AVAILABLE DATA Start Marker

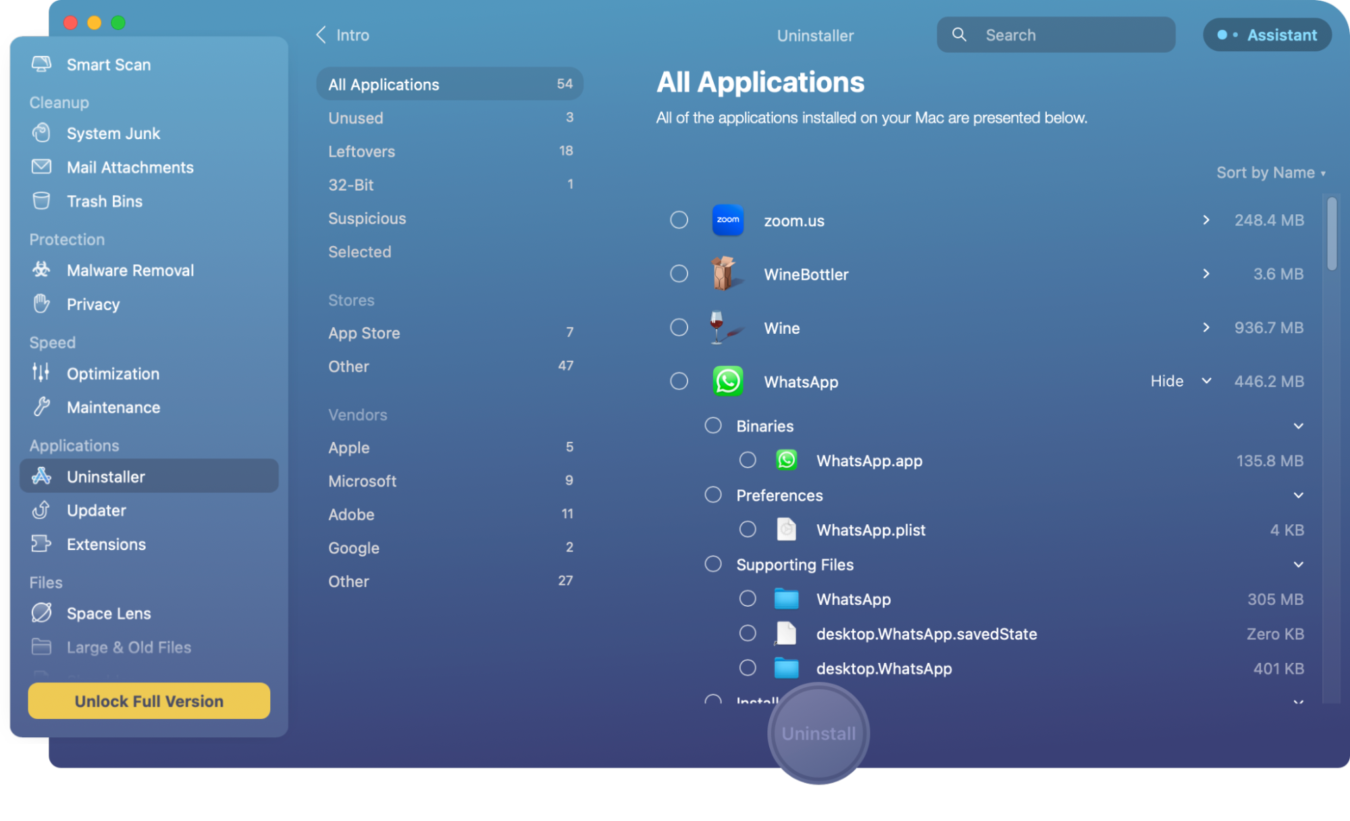The image size is (1350, 821).
Task: Open the Mail Attachments cleaner
Action: click(130, 167)
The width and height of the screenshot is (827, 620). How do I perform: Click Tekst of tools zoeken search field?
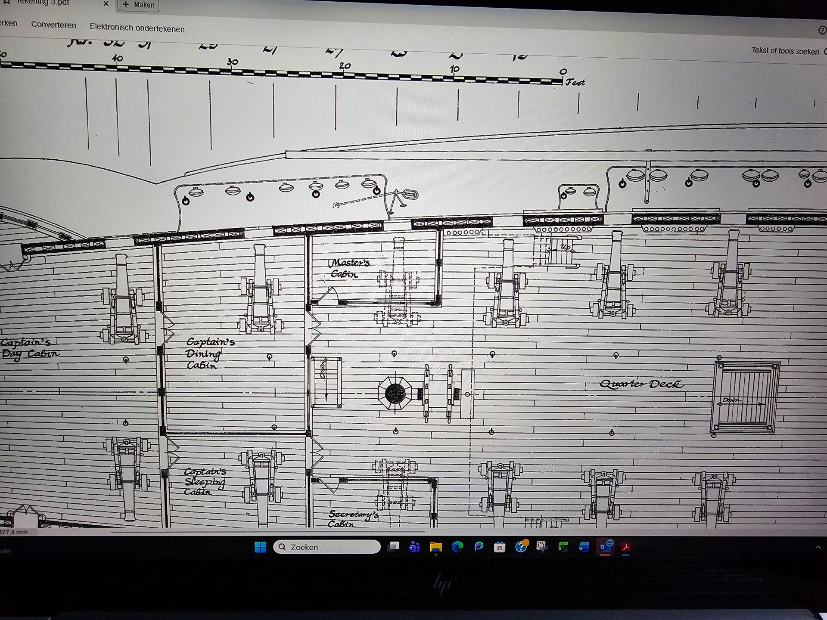(x=785, y=51)
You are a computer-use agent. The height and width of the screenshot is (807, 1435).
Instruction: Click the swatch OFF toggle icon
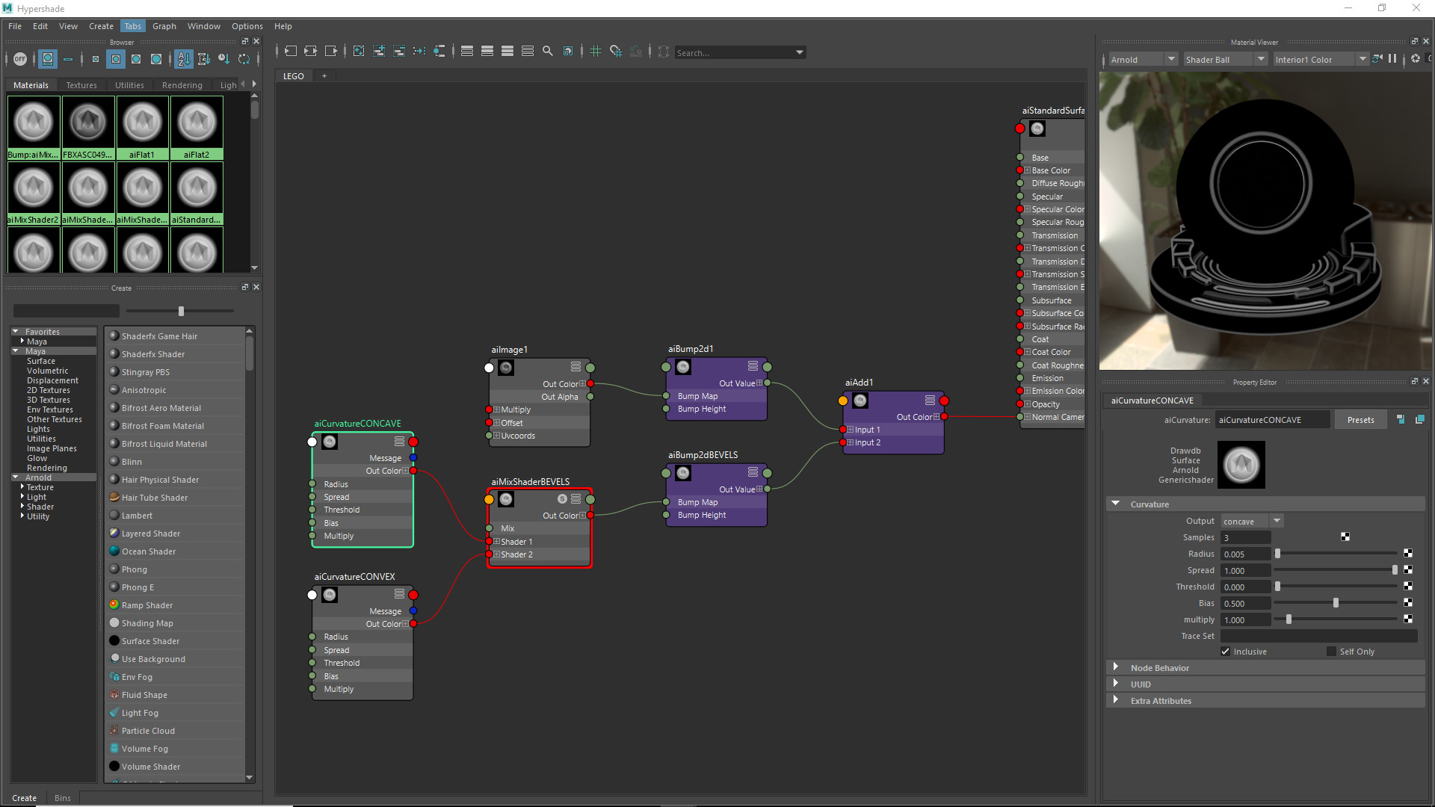tap(20, 59)
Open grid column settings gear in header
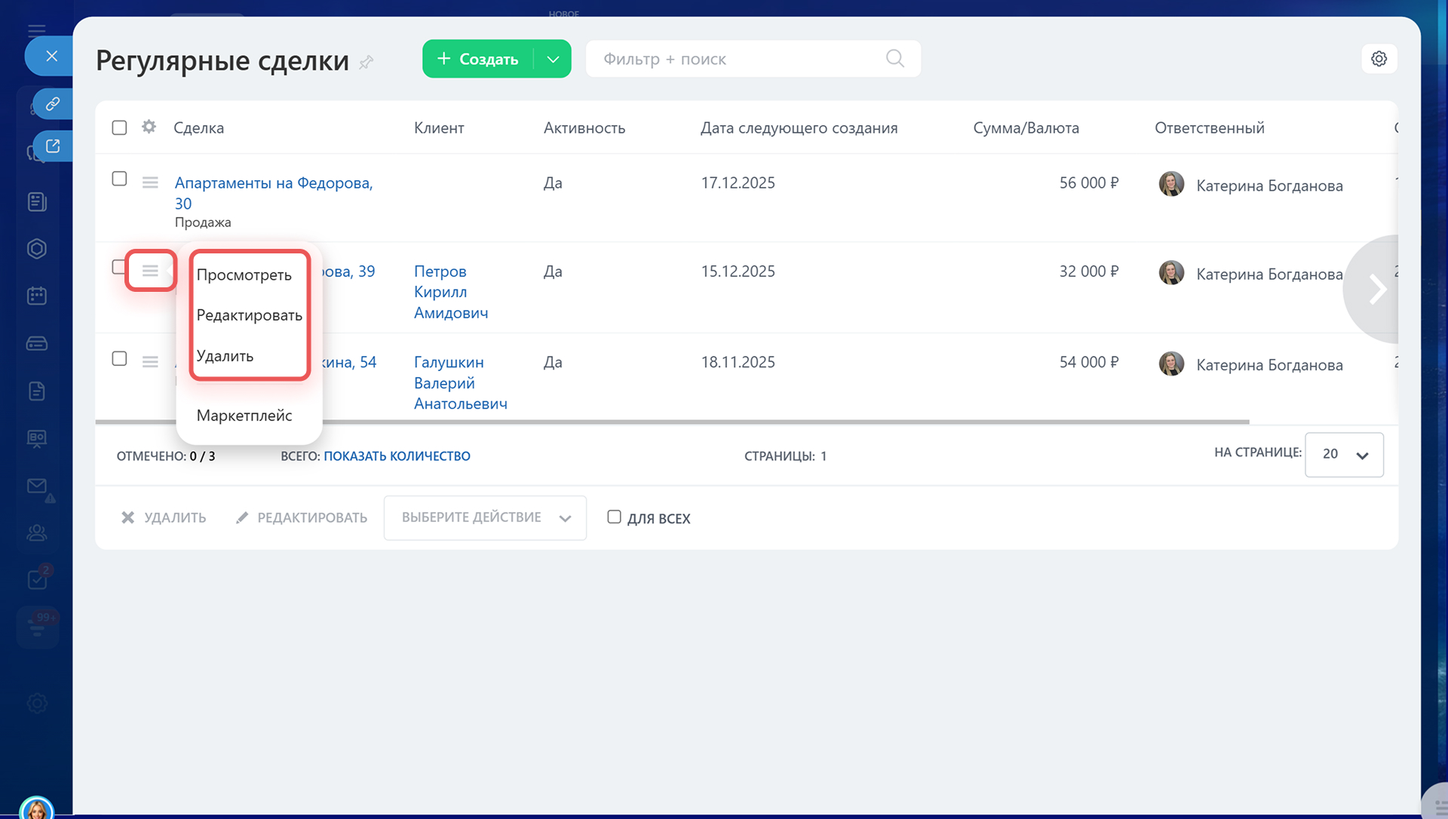1448x819 pixels. tap(149, 127)
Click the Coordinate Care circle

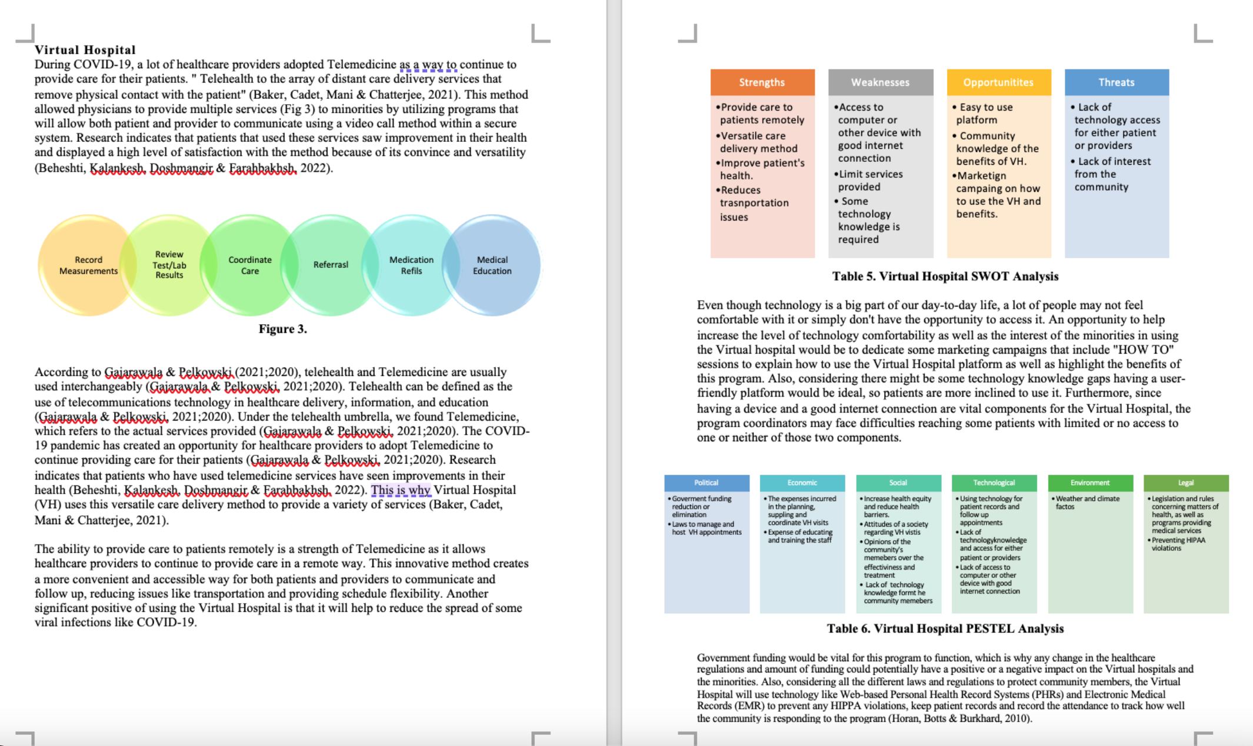coord(249,265)

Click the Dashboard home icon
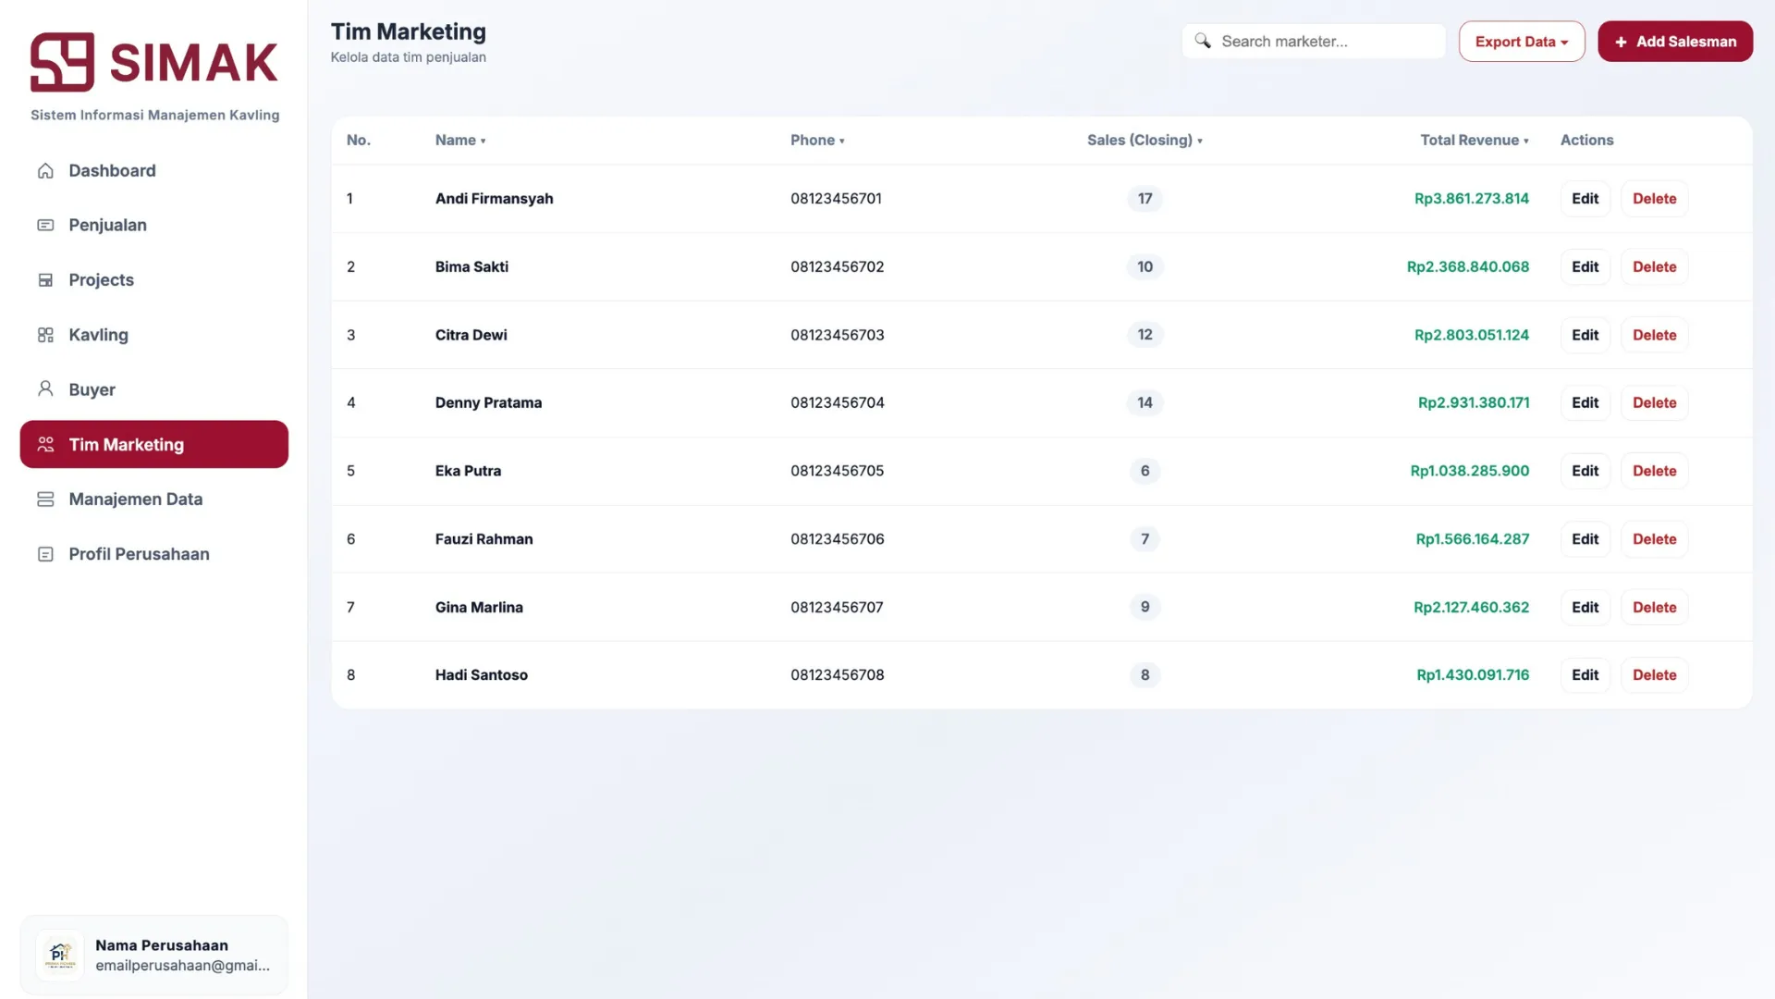coord(45,171)
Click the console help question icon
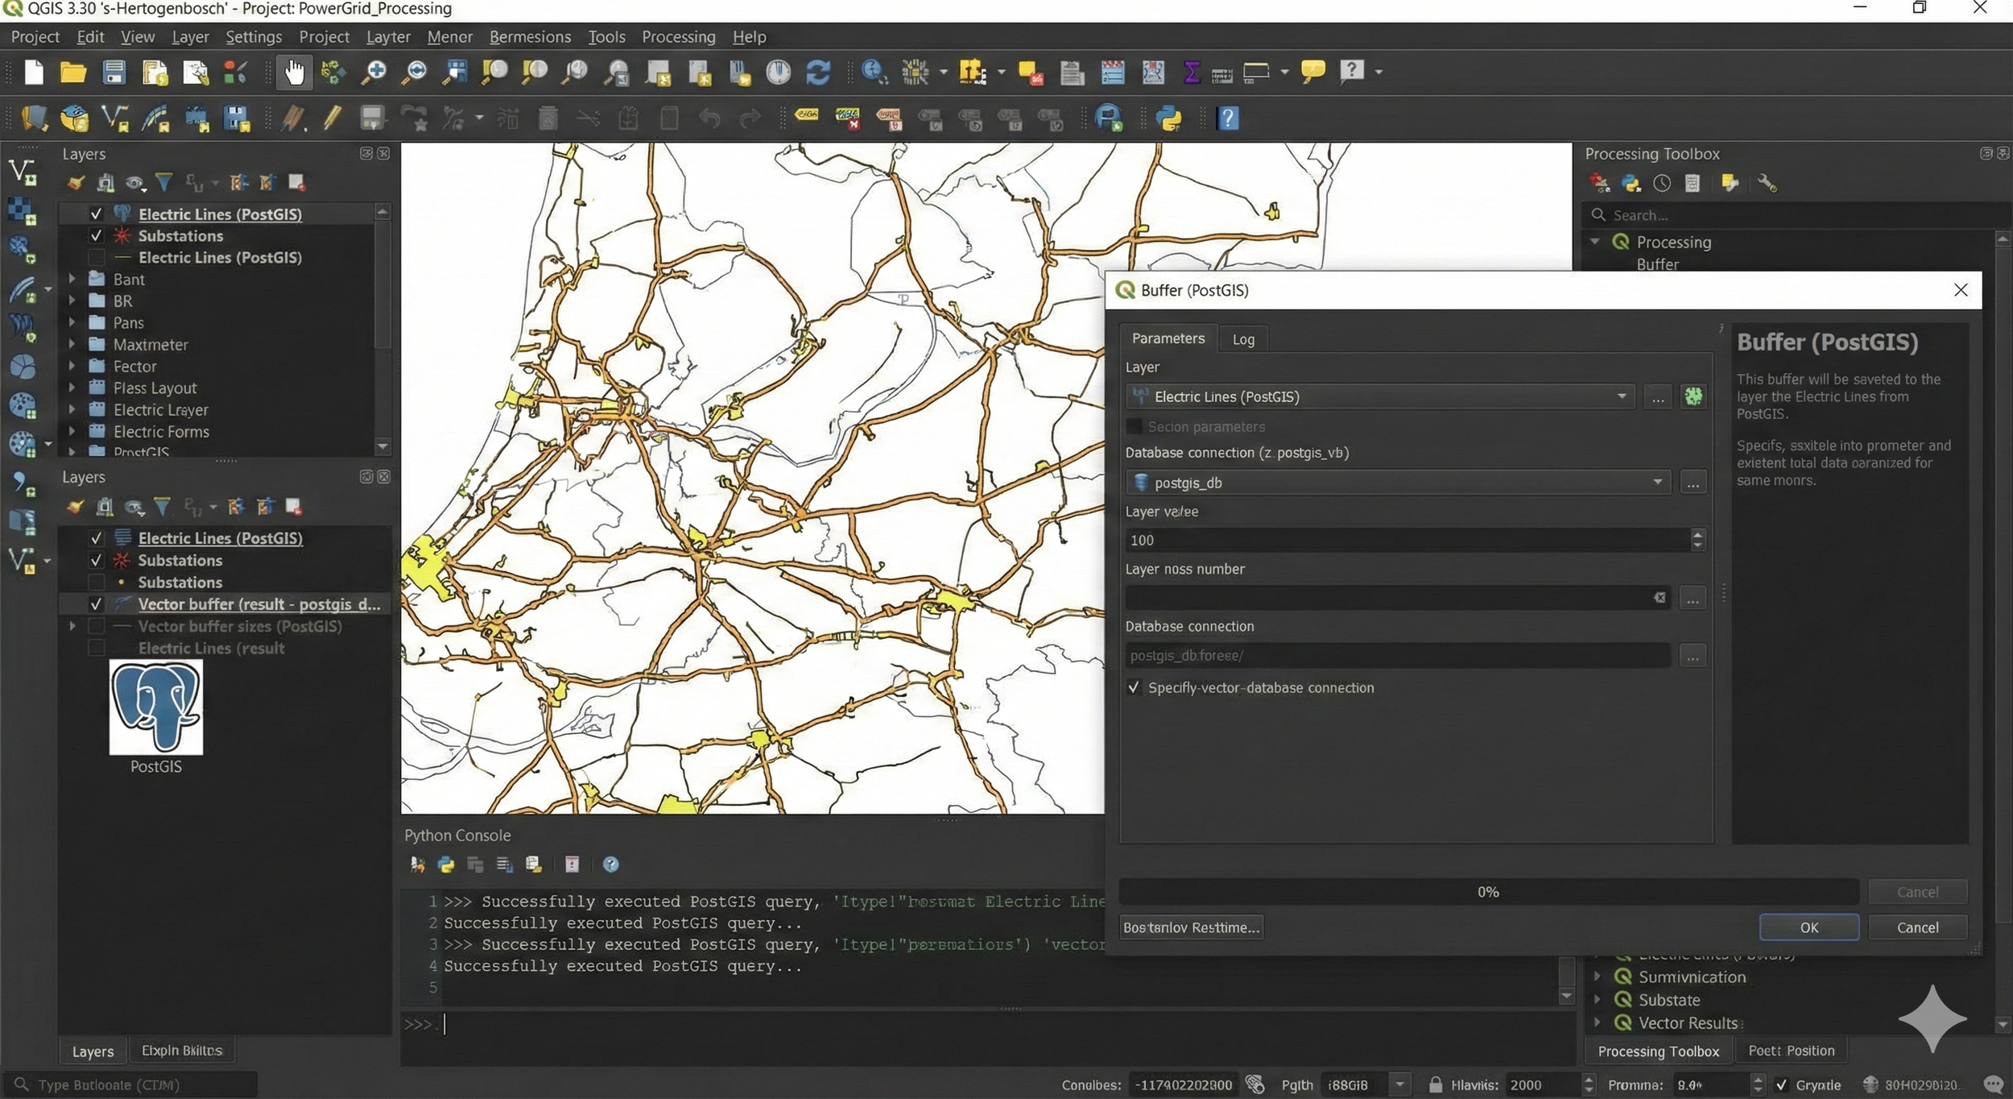 tap(610, 865)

AVAILABLE DATA End Marker

| YOUR INSTRUCTIONS |
Could you set down, exactly as written, every line from the one with "Click the Dashboard home icon" to the end of the data, both ends included? Leave out the pictures.

| ANSWER |
Click the Dashboard home icon
coord(45,171)
Click the console help question icon
 tap(610, 865)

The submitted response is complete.